そして規制だけではなく「技術の進歩」も自動車業界を大きく買えており、トランスミッションはMTからクラッチレス、そしてトルコン式オートマが主流となりつつあります。
ポルシェは時代とは逆行する
ポルシェもそういった動向には逆らえず、エンジンはダウンサイジングターボを主力とし、トランスミッションもPDKが主流に。
そして今年にはポルシェ初のEV「タイカン」が発売され、ついに2021年辺りには911にもハイブリッドが登場といった状況です。
そしてポルシェは一時期「10%しか存在しないマニュアル・トランスミッションを継続することは困難であり、正当性を見いだせない」「そもそもPDKのほうが効率的でずっと速い」という理由からMT廃止の方向へ動くことに。
ただ、その後に登場したMTオンリーの「911R」が異常なまでの人気を獲得するにあたり、「やっぱりマニュアル・トランスミッションを継続しないとな」という方向へとシフトしています。
スポーツカーメーカーが「自然吸気エンジンとMTを捨てるのは間違っている」
そして今回、ポルシェGT部門のボス、アンドレアス・プロイニンガー氏がカーメディア「WhichCar」に語ったところだと、「自動車メーカー、とくにスポーツカーメーカーが自然吸気エンジン、マニュアル・トランスミッションを廃止するのは間違っている」と発言。
実際のところ、ポルシェのGT部門におけるMT比率はなんと50%。
ちょっと前までの10%からすると驚くべき数字ですが、これもやはり「911R効果」なのかもしれません。
なお、日本だとトヨタ86の60%、BRZの74%、ロードスターの77%、ホンダS660の60%がMTという統計があり、MTを支持する人は意外に多いということもわかります。
そしてアンドレアス・プロイニンガー氏いわく「クルマは単なる移動手段ではない」とし、「クルマは楽しみをもたらす存在で、ドライバーを笑顔にする存在であるべきだ」とも語っており、それが最新モデルの718ケイマンGT4でも「MTと自然吸気エンジン」を継続させた理由だとも述べています。

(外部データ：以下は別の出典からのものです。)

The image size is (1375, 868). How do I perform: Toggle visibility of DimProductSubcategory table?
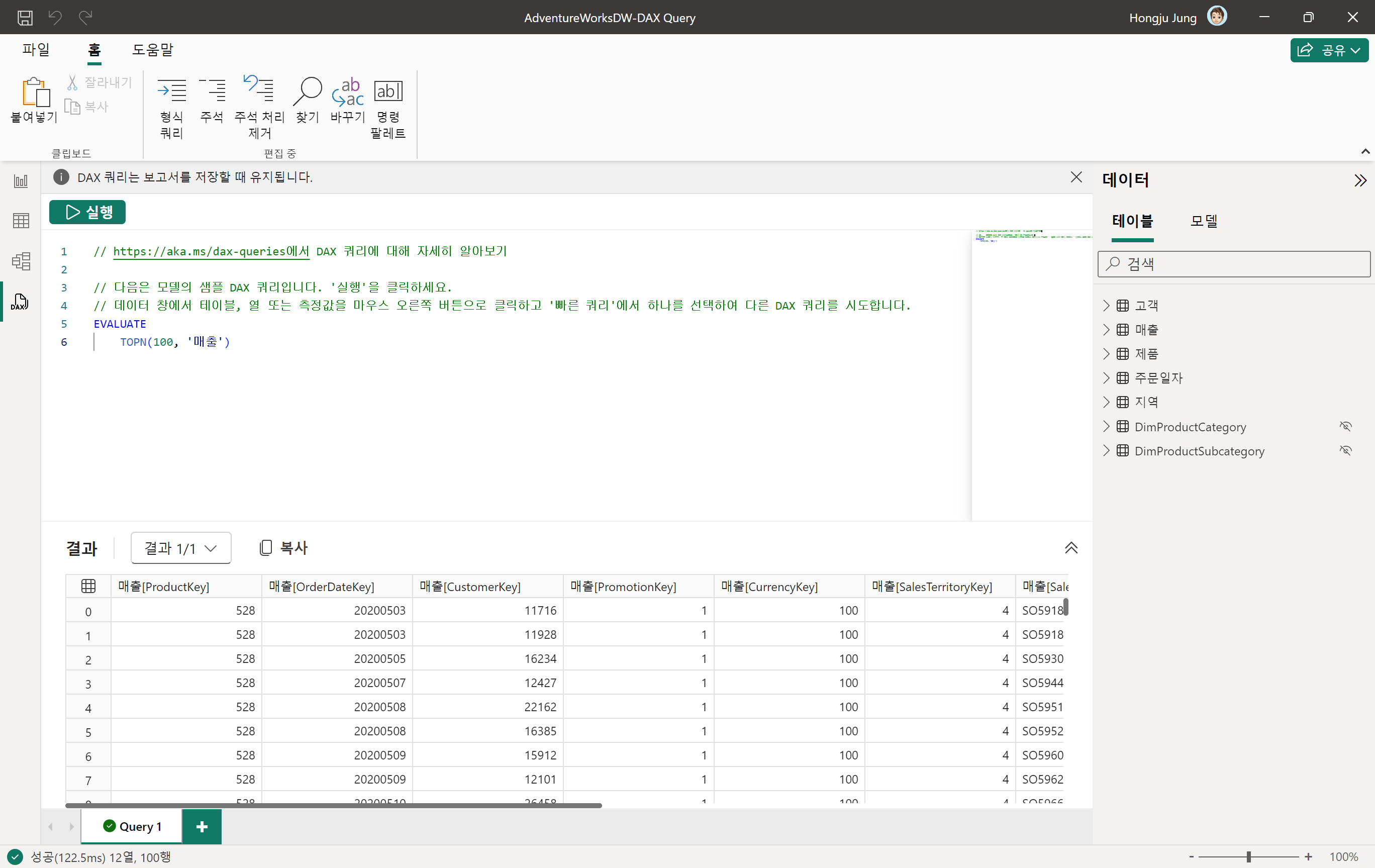(x=1345, y=450)
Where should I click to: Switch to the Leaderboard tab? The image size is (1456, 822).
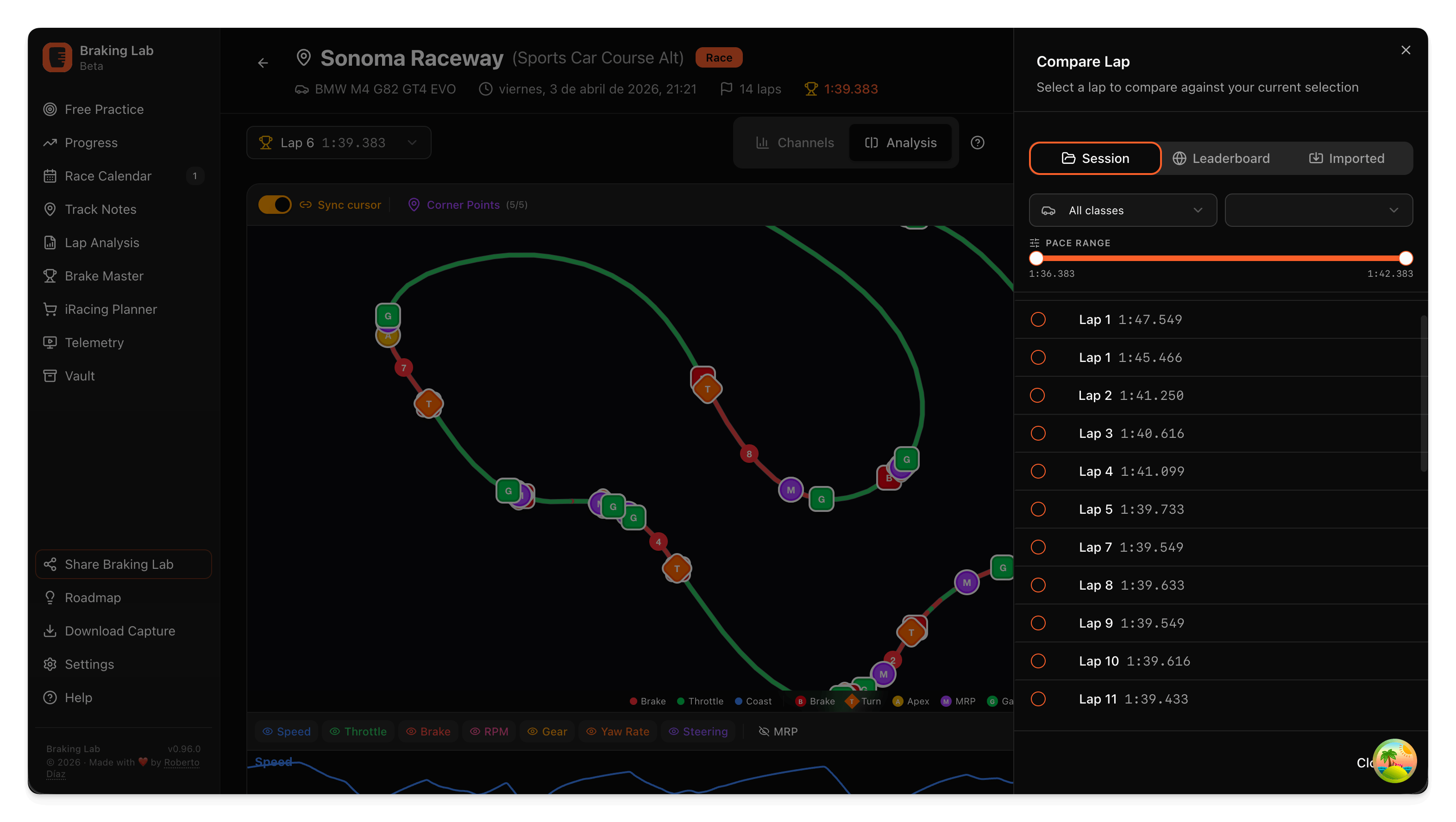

そしておそらく「あと10年は」ガソリンエンジン、そしてマニュアル・トランスミッションを存続させる意向を示しているものの、このあたりは世の中の動き次第ということになりそうで、もしかすると「早く消滅するかも」しれませんし、「思ったより長く」生き残ることになるのかも。
ポルシェ718ケイマンGT4に積まれる4リッターNAエンジンは911GT3のデチューン版ではなく新設計だった!そしてせっかく新設計したエンジンはほかモデルにも採用される可能性が大
ポルシェは現在フォルクスワーゲングループに属し、そして同グループは全ブランドあげて「エレクトリック化真っ最中」。
今回のポルシェGT部門はそれと逆行することにはなりますが、一方では「タイカン」を発売することになり、それを免罪符に「GT部門の非エレクトリック化」を手に入れたのかもしれませんね。
なお、同じように「MT継続」を表明したのはBMWそしてアストンマーティンですが、BMWの場合は「一定以上のパワーになると、BMWの使用するマニュアル・トランスミッションが強度的に耐えることができない」とされ、環境とはまた別の理由でMTが消滅するのかもしれません。